Wednesday, January 15, 2014

too late

This morning I woke up after having a dream about my ex and was scared that he was still living in the house and I just felt this sense of dread come over me.  It was very depressing.

My mother has been moved to a nursing home.  Which honestly is probably where she needed to be years ago, the issue is that it is costing $4k a month and that just cannot continue.  So, I am not sure how all of that is going to work out. 

The good news is that my ex has been a not so big jerk to me, he has even come by the house a few times to let the dogs out and when I came home Monday night, he had already taken the trash out. I was very shocked.  He said that he had put money down on a house and I am hoping that he gets it soon.  I understand why he is getting a house, but I know how much he cannot stand lawn care, but he wants Buckley and that is probably not a bad idea.  I wonder if he will dog sit when I go out of town???  Probably not.

******

### Activity:
Reproduce the journal entry above in full, word for word.

Recorded data
******

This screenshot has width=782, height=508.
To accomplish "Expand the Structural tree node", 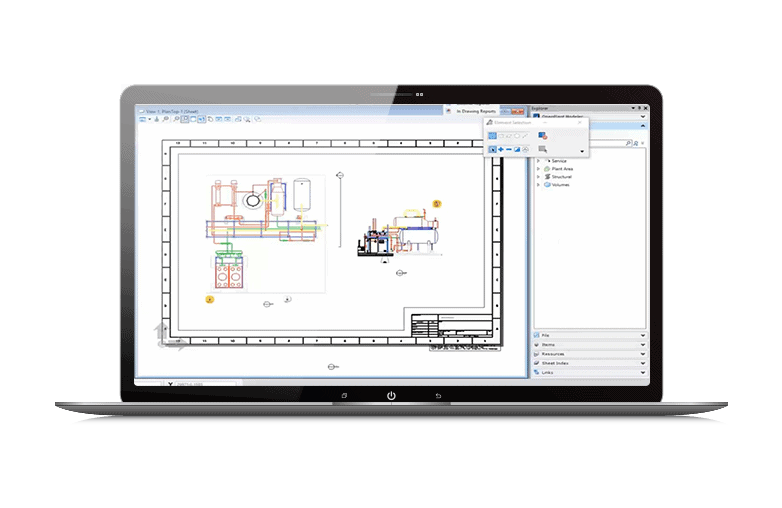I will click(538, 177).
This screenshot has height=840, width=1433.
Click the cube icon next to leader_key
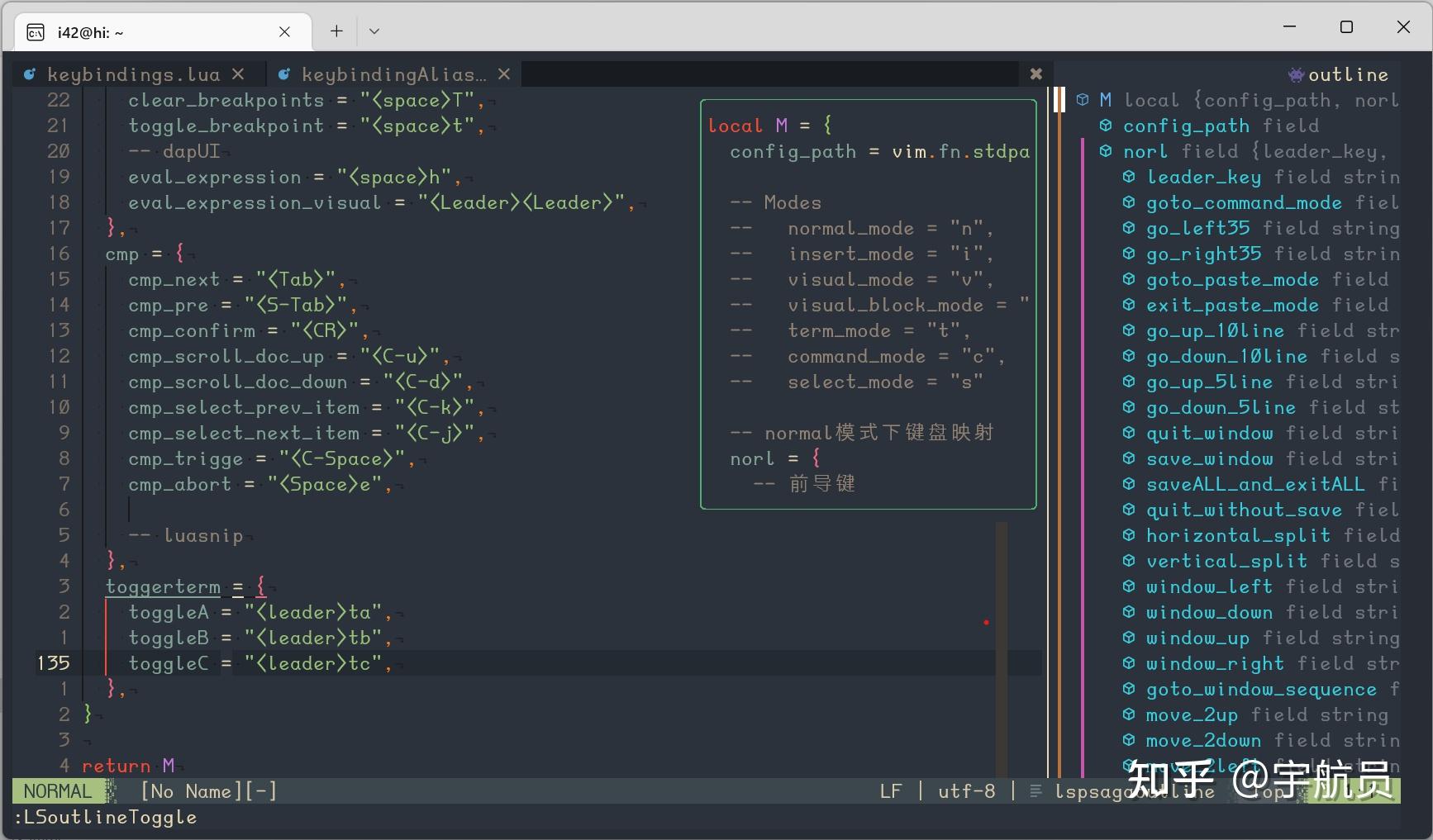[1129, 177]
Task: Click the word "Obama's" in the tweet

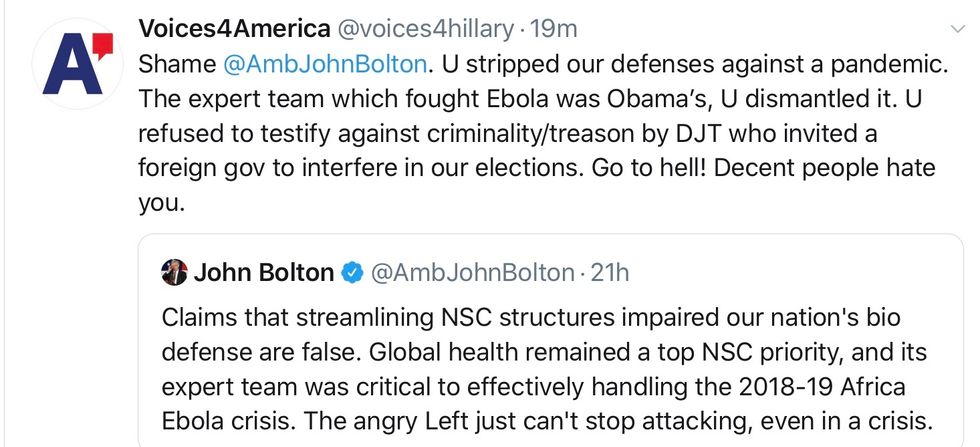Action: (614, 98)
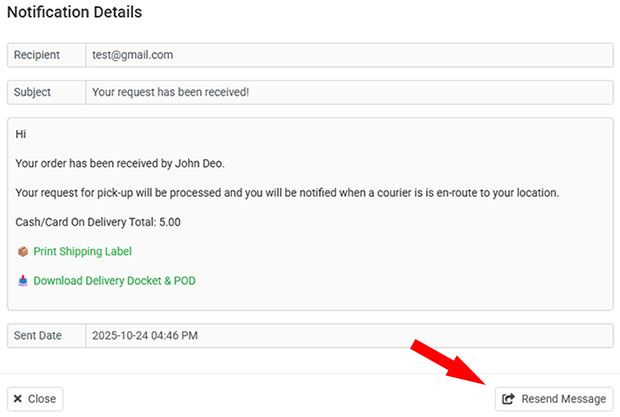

******

### Response box:
Wednesday, January 15, 2014

too late

This morning I woke up after having a dream about my ex and was scared that he was still living in the house and I just felt this sense of dread come over me.  It was very depressing.

My mother has been moved to a nursing home.  Which honestly is probably where she needed to be years ago, the issue is that it is costing $4k a month and that just cannot continue.  So, I am not sure how all of that is going to work out. 

The good news is that my ex has been a not so big jerk to me, he has even come by the house a few times to let the dogs out and when I came home Monday night, he had already taken the trash out. I was very shocked.  He said that he had put money down on a house and I am hoping that he gets it soon.  I understand why he is getting a house, but I know how much he cannot stand lawn care, but he wants Buckley and that is probably not a bad idea.  I wonder if he will dog sit when I go out of town???  Probably not.